Office: | Chair of the Republican National Committee |
Term Start: | January 17, 1953 |
Term End: | March 27, 1953 |
Predecessor: | Arthur Summerfield |
Successor: | Leonard W. Hall |
Birth Name: | Charles Wesley Roberts |
Birth Date: | 14 December 1902 |
Birth Place: | Oskaloosa, Kansas, U.S. |
Death Place: | Oskaloosa, Kansas, U.S. |
Party: | Republican |
Spouse: | Ruth Patrick |
Children: | Pat (son) |
Charles Wesley Roberts (December 14, 1902 – April 9, 1976) was a Kansas businessman who was Chairman of the Republican National Committee for four months in 1953 under Dwight D. Eisenhower.

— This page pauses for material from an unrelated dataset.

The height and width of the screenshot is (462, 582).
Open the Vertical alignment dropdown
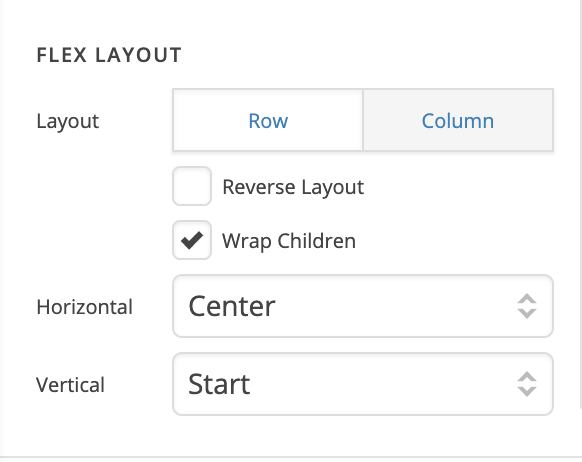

C. Wesley Roberts (or Wes Roberts) was born in Oskaloosa, Kansas, where he died, the son of Daisy Marian (née Needham) and Francis Henry "Frank" Roberts.[1] The Roberts family published the smalltown weekly Oskaloosa Independent for more than a century. Davis Publications currently owns The Oskaloosa Independent.[2]
He was the father of U.S. Senator Pat Roberts.
Alvin Scott McCoy of The Kansas City Star won a Pulitzer Prize in 1954 for local reporting for a series of articles that drove Roberts to resign his RNC chairmanship.[3] Roberts was accused of collecting a $10,000 commission on the sale of a hospital to the State of Kansas which the state already owned.[4]